How much compute will this take?

princeton-nlp / LLM-Shearing

[ICLR 2024] Sheared LLaMA: Accelerating Language Model Pre-training via Structured Pruning

https://arxiv.org/abs/2310.06694

MIT License

533 stars 39 forks source link

How much compute will this take? #22

Closed fakerybakery closed 8 months ago

fakerybakery commented 9 months ago

Hi, If I want to make a 1B/3B model for Mistral, do you know approximately how many dollars I'll have to spend in compute, and whether I can do it on a consumer GPU? Thanks!

xiamengzhou commented 9 months ago

We use approximantely 1845 A100 GPU hours and 3310 A100 GPU hours to get the 1.3B and 2.7B model.
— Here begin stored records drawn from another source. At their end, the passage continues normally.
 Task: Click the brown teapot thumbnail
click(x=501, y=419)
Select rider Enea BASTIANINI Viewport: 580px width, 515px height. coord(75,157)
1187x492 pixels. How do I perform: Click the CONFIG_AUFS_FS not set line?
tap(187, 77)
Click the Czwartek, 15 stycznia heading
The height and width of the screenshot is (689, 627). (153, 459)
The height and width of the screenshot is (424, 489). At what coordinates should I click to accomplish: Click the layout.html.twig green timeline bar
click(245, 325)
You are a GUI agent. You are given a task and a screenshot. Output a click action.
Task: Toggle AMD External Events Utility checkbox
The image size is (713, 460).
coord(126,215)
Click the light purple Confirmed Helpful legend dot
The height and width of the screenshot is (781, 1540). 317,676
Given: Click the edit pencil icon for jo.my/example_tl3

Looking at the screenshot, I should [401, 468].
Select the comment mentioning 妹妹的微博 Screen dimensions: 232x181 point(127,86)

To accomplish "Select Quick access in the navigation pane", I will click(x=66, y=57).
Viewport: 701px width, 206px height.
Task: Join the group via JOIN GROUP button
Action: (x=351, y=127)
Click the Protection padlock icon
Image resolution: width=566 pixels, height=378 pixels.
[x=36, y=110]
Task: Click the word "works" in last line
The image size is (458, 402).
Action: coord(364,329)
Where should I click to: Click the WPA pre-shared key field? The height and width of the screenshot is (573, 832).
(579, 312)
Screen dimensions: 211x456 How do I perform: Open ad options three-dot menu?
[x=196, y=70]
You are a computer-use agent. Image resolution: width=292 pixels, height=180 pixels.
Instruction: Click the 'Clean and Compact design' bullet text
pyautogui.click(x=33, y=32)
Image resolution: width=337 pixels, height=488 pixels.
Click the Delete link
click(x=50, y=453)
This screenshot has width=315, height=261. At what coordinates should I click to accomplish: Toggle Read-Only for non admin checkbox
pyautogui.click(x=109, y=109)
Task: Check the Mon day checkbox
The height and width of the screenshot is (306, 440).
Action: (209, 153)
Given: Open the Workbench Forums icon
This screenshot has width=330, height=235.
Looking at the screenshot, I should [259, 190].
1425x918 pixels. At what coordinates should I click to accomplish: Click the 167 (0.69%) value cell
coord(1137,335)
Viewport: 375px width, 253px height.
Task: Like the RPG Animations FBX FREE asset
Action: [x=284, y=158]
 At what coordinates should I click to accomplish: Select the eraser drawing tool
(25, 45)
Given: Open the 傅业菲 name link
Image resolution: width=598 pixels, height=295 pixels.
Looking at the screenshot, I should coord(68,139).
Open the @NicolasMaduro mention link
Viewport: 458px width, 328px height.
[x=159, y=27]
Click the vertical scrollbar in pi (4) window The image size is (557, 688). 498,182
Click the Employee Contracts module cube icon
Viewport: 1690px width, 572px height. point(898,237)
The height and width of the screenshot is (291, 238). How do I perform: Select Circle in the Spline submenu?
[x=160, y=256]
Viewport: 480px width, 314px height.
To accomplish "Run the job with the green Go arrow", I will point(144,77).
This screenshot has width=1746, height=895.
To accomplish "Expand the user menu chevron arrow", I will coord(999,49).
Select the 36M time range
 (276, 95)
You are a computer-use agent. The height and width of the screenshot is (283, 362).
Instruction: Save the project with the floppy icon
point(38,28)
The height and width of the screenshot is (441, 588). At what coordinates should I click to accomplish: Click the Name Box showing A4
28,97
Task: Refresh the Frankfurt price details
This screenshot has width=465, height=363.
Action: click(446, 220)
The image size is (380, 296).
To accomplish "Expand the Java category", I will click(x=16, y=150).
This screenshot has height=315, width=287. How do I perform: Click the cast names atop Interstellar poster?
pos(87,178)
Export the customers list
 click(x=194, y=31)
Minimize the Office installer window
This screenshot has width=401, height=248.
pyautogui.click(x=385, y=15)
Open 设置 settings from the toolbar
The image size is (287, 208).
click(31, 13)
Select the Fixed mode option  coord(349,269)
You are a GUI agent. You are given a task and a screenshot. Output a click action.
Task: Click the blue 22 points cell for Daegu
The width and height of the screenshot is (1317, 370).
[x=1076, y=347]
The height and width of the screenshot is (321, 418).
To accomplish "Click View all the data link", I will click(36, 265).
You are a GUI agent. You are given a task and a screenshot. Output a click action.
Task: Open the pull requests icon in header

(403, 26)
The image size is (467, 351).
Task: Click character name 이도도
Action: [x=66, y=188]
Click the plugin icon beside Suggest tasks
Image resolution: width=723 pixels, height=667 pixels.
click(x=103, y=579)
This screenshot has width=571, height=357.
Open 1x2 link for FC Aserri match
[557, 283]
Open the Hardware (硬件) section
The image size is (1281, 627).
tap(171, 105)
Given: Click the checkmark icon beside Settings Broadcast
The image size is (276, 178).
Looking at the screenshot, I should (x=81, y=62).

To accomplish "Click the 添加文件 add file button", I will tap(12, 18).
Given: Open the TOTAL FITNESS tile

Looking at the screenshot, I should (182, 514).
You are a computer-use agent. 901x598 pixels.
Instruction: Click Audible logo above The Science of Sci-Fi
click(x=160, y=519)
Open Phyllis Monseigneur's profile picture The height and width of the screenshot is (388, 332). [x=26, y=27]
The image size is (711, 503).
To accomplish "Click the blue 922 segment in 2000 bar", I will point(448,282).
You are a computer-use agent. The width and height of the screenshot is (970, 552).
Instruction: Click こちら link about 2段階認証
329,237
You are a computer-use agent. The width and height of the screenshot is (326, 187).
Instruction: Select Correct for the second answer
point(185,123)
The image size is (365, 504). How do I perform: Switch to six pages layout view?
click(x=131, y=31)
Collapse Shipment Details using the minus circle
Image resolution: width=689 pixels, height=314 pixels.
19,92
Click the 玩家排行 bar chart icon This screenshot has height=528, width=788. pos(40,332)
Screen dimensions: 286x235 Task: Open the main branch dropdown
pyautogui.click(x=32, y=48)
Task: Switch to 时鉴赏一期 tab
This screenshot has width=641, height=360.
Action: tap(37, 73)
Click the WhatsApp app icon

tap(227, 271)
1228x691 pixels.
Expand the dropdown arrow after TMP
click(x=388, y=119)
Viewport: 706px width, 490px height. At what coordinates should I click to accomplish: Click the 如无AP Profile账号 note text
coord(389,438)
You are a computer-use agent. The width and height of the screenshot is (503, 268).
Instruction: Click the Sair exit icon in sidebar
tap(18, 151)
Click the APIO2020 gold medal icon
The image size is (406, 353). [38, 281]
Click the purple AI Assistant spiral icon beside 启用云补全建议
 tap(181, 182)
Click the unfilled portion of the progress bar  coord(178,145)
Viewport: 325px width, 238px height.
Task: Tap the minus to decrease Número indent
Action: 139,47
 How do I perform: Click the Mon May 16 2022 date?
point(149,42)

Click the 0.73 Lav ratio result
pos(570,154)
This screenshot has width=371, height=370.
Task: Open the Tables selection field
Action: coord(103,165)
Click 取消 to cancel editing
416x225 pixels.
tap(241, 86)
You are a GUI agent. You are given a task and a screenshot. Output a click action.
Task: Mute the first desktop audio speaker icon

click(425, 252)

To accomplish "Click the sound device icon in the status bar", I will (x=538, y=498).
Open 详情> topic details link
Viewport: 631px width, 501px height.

However, the actual execution also heavily dependent on your set up and cluster speed.

fakerybakery commented 9 months ago

Also, are you planning to release a sheared Mistral version?

xiamengzhou commented 9 months ago

We use an in-house cluster at Princeton! I think A100 should be more expensive than $0.5 per hour though.

xiamengzhou commented 9 months ago

Also, are you planning to release a sheared Mistral version?

We intend to add support for the mistral and pythia models in the upcoming weeks. We are in short of computes -- so I am not sure if we will end up delivering these models before the next stronger 7B model comes out.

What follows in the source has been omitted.